Weiter zu wenig Niederschläge in Bayern
n-tv
Die Trockenheit sorgt weiterhin für Probleme - nicht nur bei den Bauern. Auch beim wichtigsten Speicher für das Trinkwasser in Bayern zeigen Messstellen zu wenig von dem kostbaren Nass.
Augsburg (dpa/lby) - Trotz der jüngsten Regenfälle in Bayern bereitet die Trockenheit der vergangenen Monate Umweltexperten Sorgen. Wie das Landesamt für Umwelt in Augsburg berichtete, fiel das gerade zu Ende gegangene Winterhalbjahr "deutlich zu trocken" aus. "Bis auf den zu nassen Januar 2025 waren alle anderen Wintermonate zu trocken", heißt es in dem jüngsten Niedrigwasser-Lagebericht für den Freistaat.
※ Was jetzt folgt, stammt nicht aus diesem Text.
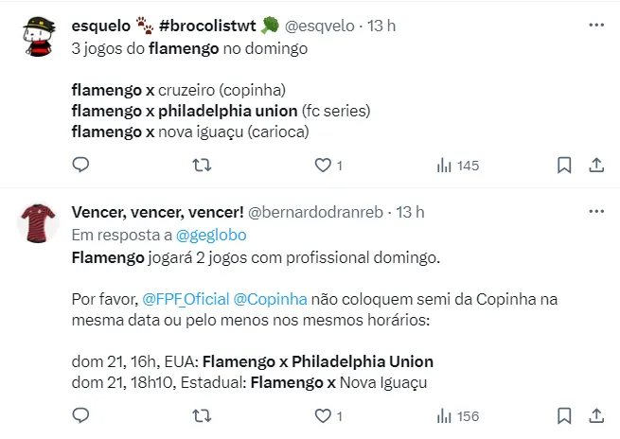Screen dimensions: 620x439
Task: Open the @Copinha mention link
Action: pyautogui.click(x=270, y=299)
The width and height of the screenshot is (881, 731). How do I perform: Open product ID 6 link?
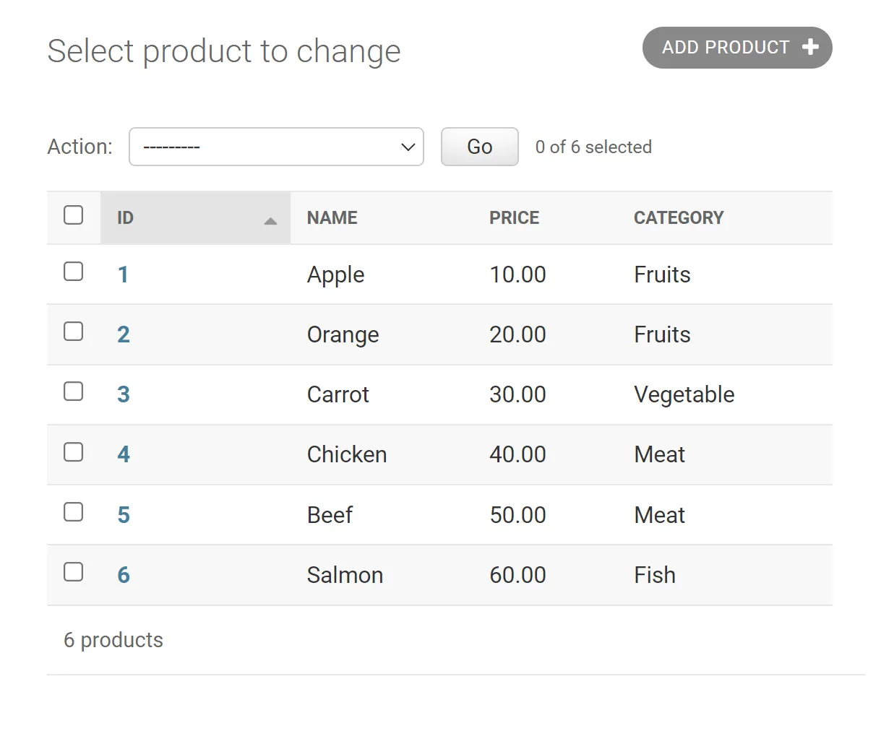pos(124,576)
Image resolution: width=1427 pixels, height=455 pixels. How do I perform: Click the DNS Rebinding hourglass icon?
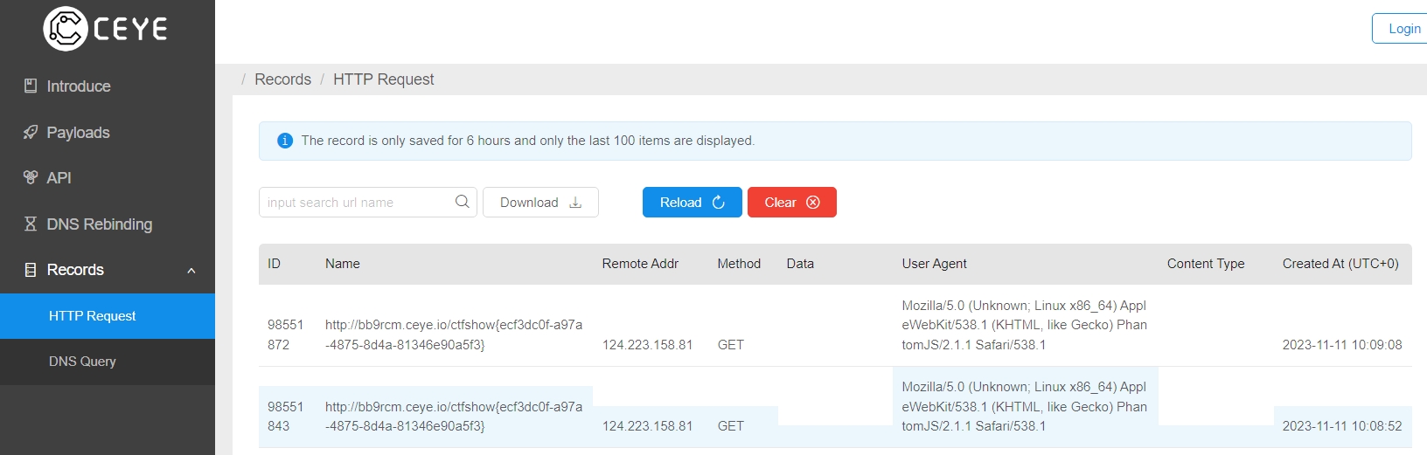(x=31, y=224)
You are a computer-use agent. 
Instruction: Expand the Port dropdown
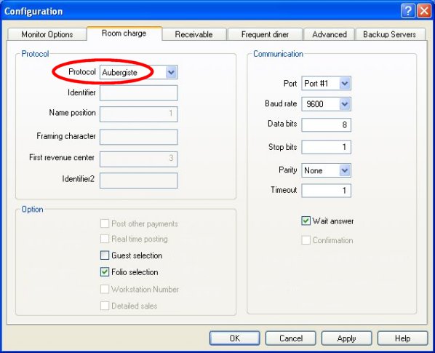pyautogui.click(x=326, y=83)
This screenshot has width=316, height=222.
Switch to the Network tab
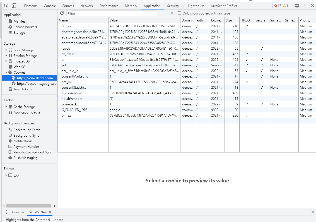coord(87,6)
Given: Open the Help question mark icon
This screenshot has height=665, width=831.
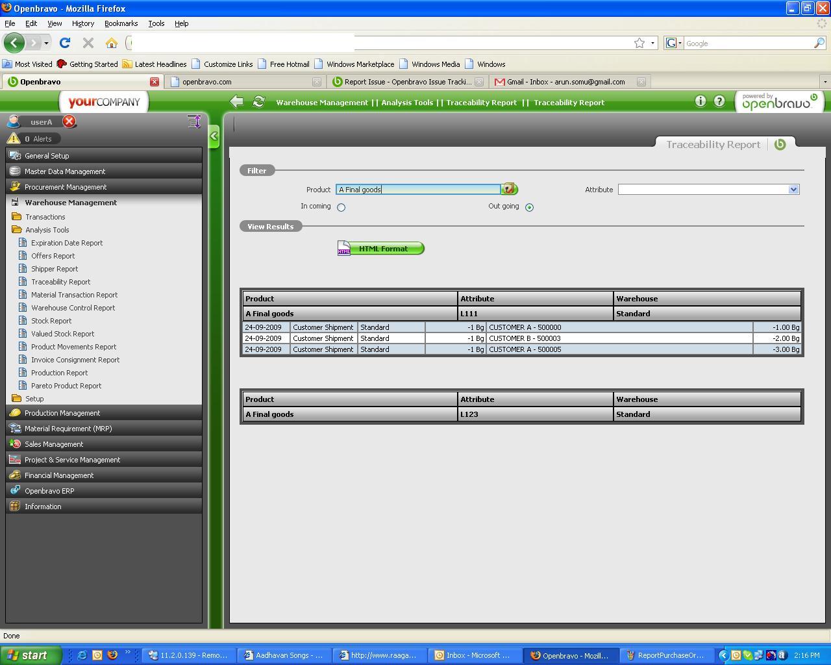Looking at the screenshot, I should (719, 101).
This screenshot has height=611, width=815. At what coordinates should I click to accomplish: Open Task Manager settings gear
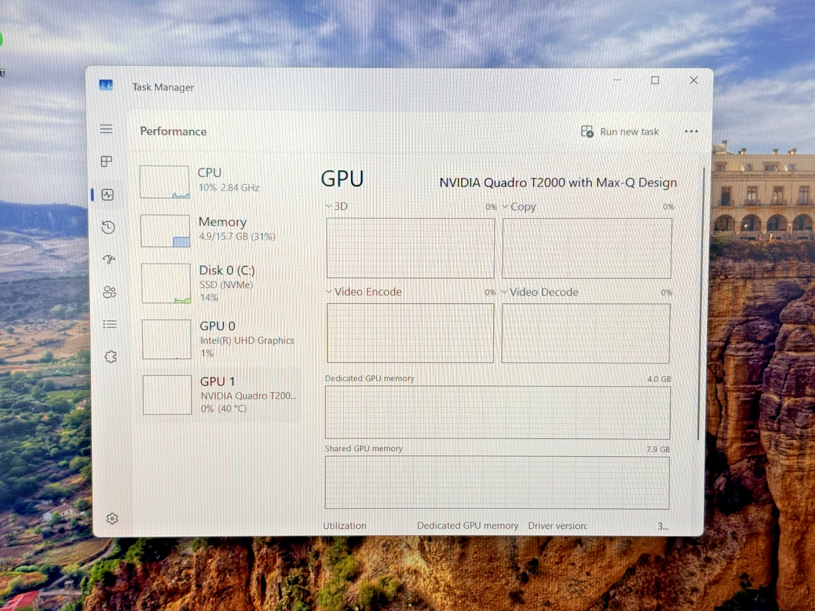(x=112, y=518)
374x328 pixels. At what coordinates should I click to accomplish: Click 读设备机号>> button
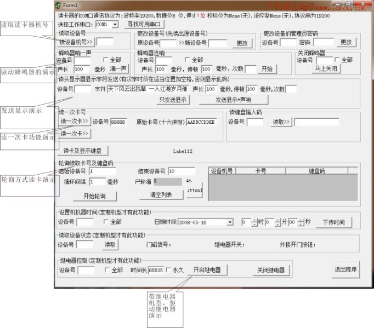76,42
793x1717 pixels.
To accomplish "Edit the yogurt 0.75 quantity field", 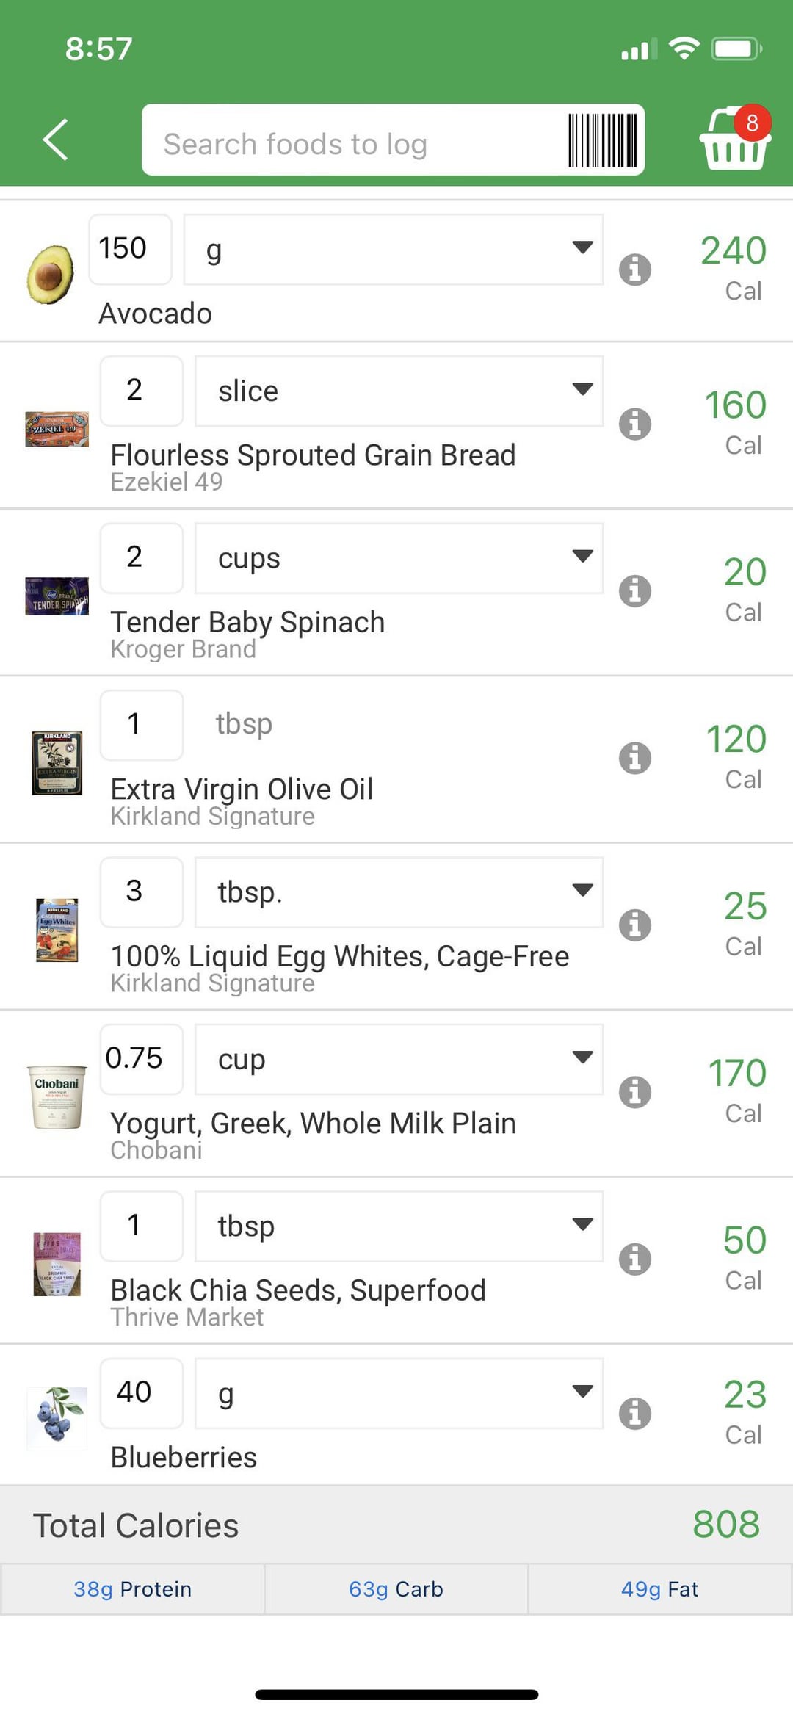I will [141, 1059].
Die Fachleute analysieren das sogenannte hydrologische Winterhalbjahr, das immer von Anfang November bis Ende April dauert. Auch die spärlichen Schneefälle des vergangenen Winters dokumentieren die Trockenheit. So habe es in Würzburg nur einen Tag mit einer Schneedecke von mindestens einem Zentimeter gegeben, in Augsburg seien es vier Tage und in München sechs gewesen. Dagegen konnten die Menschen im oberfränkischen Hof mit 34 Schneetagen noch einen halbwegs normalen Winter erleben.
Doch die Schneearmut dokumentiert sich auch auf Deutschlands höchstem Berg. Die Station des Deutschen Wetterdienstes auf der Zugspitze habe am 5. Mai eine Schneehöhe von 116 Zentimetern registriert. Eine so geringe "Schneedeckenmächtigkeit" habe es dort an diesem Tag zuletzt im Jahr 1942 gegeben - damals waren es nur 85 Zentimeter.